Have you wished you could learn the condensed, practical wisdom of the most seasoned psychiatric nurse in your institution regarding the treatment of patients with personality disorders? Now you can.
In Treating Personality Disorder, forensic psychologist Murphy and psychiatric nurse McVey bring considerable clinical experience and expertise to bear in this eminently readable and pragmatic volume. They draw from settings—prisons and hospitals—where “containment or management” has been the accepted strategy, and they challenge mental health professionals to do better. Plus they show us the path for doing so.
Beginning with a description of character pathology that is hopeful but not sugarcoated, they outline how a number of systems issues collude to result in routinely poor patient care. They observe that training is inadequate and that nurses often resort to a medical model, even when faced with evidence of its ineffectiveness. Huge investments in brief cognitive-behavioral treatments are unlikely to be effective, yet they are emerging as the standard of psychotherapy. Because physician and nursing staff alike often lack a psychological understanding of personality, patients' bids to get needs met are sometimes interpreted with hostility.
The authors take a sober look at the personal qualities required to be successful with this population, suggesting that many staff are likely ill suited for the work. Effective staff members bring a desire to work with patients with personality disorders, as well as good emotion-regulation skills, a capacity for self-reflection, robust self-esteem, the ability to set and hold limits, and the ability to perceive vulnerability of the patient, among other qualities.
Chapter 4 meanders through questions of etiology, including trauma, and at one point suggests prioritization of an etiological focus, but by chapter 5, the book is fully back on track, presenting a number of very solid treatment strategies that could be useful for any mental health provider working with patients with personality disorders. Specifically, they advocate a primary relationship focus with appropriate emotional intimacy, built carefully by focusing on affect and identification of behavioral obstacles to tolerating emotions.
A patient with a history of polysubstance dependence, eating-disordered behavior, self-injury, and angry outbursts once asked me, “Do all people have feelings?” These authors would answer yes to that question, and they advocate a stance of ongoing interest in the affective experience of the patient through systemically identifying and challenging barriers to emotional experiencing.
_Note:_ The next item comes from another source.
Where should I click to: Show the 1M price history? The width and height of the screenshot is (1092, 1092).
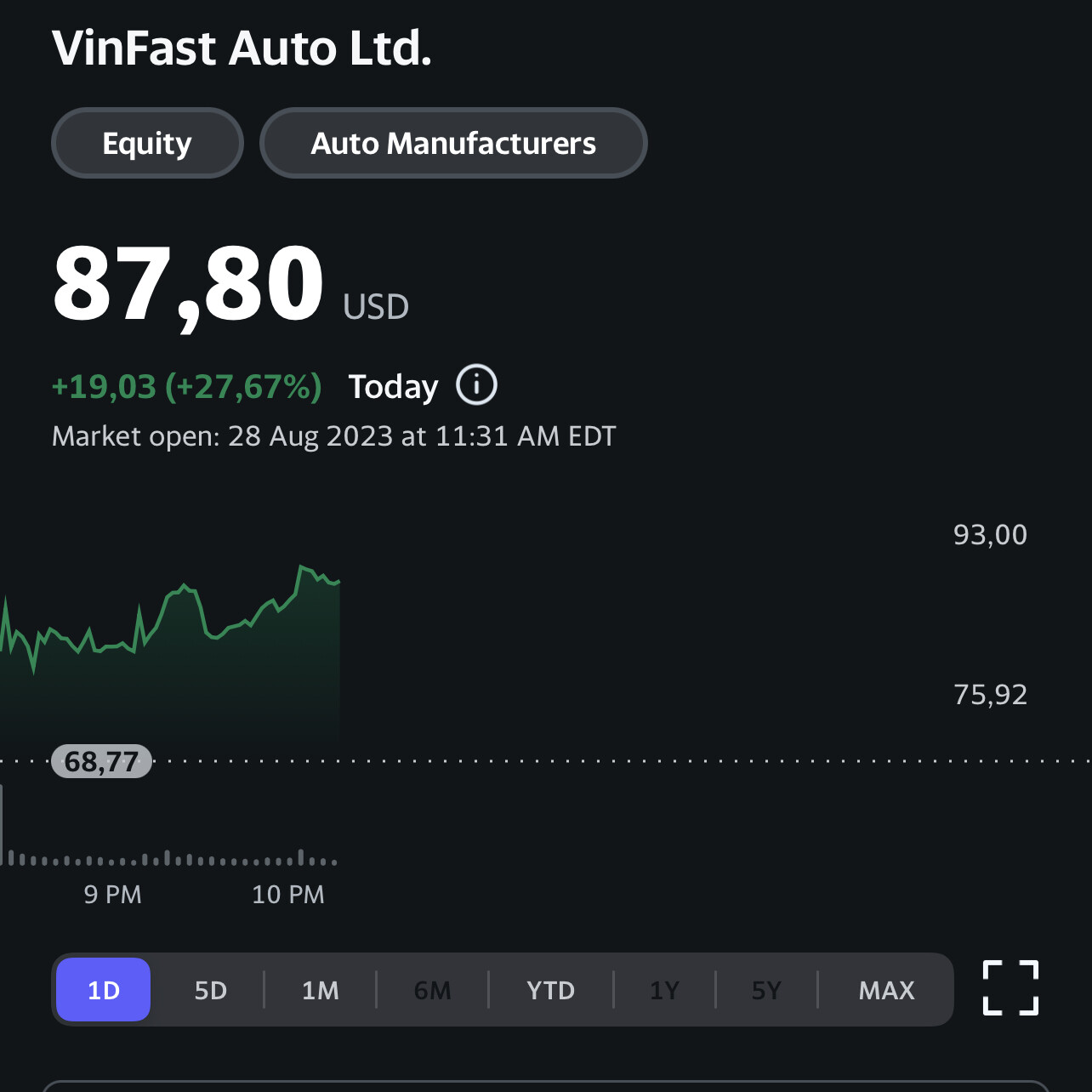click(x=321, y=990)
One such barrier is the gap between the logical worlds of patient and clinician; for example, providers might assume that the kinds of relationships and ways of relating that make themselves feel safe and comfortable work as effectively with their patients.
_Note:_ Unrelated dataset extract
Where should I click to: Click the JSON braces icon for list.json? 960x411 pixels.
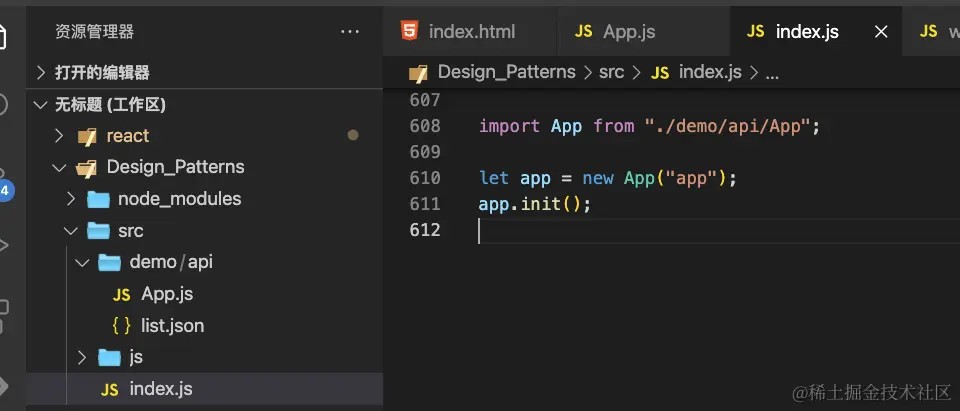pos(121,326)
After two chapters on interdisciplinary work, the remainder of the book considers the roles of nursing, occupational therapy, prison officers, psychiatrists, and psychologists in working with patients with personality disorders. These chapters are worthwhile, although they contain less authentic wisdom than the chapters primarily written by Murphy and McVey.
Despite its Britain-specific examples and occasional meandering, this volume is a welcome addition to the psychiatric services literature. It would be especially useful to treatment teams that provide care for patients with personality disorders.